Perhaps the most useful equipment sent to eastern Germany was leather and metal for the fashioning of artificial limbs. With able guidance from Lieutenant-Colonel T. H. Wilson, RAMC, an artificial limb workshop was established in Stalag VIIIB-344, Lamsdorf, where remarkable work was done. One of the men in this workshop, Private Weston, RAMC, went to work in an artificial limb factory at Neisse, Upper Silesia, in May 1944. There he worked with German tools and British Red Cross equipment making standard protheses for limbless prisoners of war who were awaiting repatriation in the ‘repatriation’ compounds of Stalag VIIIB. Meanwhile, in the camp workshop itself, Private Wood, RAMC, and his team fashioned excellent walking calipers, splints for dropped wrists and dropped feet, or finished ‘plaster’ beds for those with the spinal caries, etc. These men became craftsmen whose work was of immense value to patient and medical officer alike. Their craftsmanship naturally extended to obtaining some of the German supplies as well, thus enhancing the scope of their effort.
One most important part of the British Red Cross Society's immense activity was the steady supply of occupational therapy materials which it sent regularly to such hospitals as Kloster Haina (for the blind), Königswartha and Elsterhorst (for tuberculosis), and Lazarett Lamsdorf with its general, TB, and mental wards and its large repatriation compound. Raffia, tapestry, weaving, embroidery, woodwork, plastic materials, lino, etc., were most useful.
The Germans in Silesia naturally were offended when the kits of carpentry tools arrived, and released them from their Abwehr office only on the understanding that they were returned to German care each night. As usual, such a rule quickly became honoured more in the breach than in observance; but, after any escape from camp, or at the time of any Abwehr search, all British Red Cross tools would be thoroughly checked by the Germans.
Red Cross Commissioner, United Kingdom
The Joint Council of the Order of St. John and the New Zealand Red Cross Society had a Commissioner in the United Kingdom page 149 throughout the war in the person of Dr Bernard Myers. Frequent meetings took place during the war at British War Organisation headquarters in London, when the various Red Cross or Joint Council commissioners from the Dominions met the heads of the War Office to discuss matters concerning prisoners of war.
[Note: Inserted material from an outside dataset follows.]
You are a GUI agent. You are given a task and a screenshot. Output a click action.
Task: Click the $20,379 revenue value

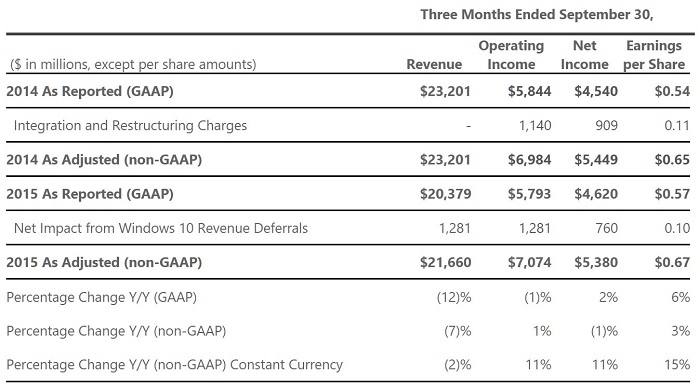446,194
Over a million food parcels were sent to New Zealand prisoners of war by the Joint Council in New Zealand, thus enabling the men to be issued with a parcel weekly in normal times. Owing to the war conditions delays were not infrequent and, when he heard of them, the Red Cross Commissioner did what he could to have things put right. By a wise arrangement British and Dominion prisoners of war had some variation in diet by sometimes receiving British, New Zealand, South African, Canadian or American Red Cross parcels. Each parcel had its attractions and this method of variation tended to avoid monotony. The International Red Cross Committee organised and carried out the tremendous task of delivering food and other parcels intended for each prisoner of war.
The International Committee also arranged the exchange of prisoners of war – the sick who had been passed by Mixed Medical Commissions and some of the protected personnel.
The Red Cross Commissioner was able to arrange, on occasions, for the despatch of drugs, sera, vaccines, or instruments urgently required by a prisoner-of-war medical officer. In addition, material for games and recreation was sent to the camps by arrangement with the branch of the War Office concerned. The co-operation of the Universities of Oxford and London enabled study courses to be sent to the prisoners of war, the British Red Cross supplying the textbooks.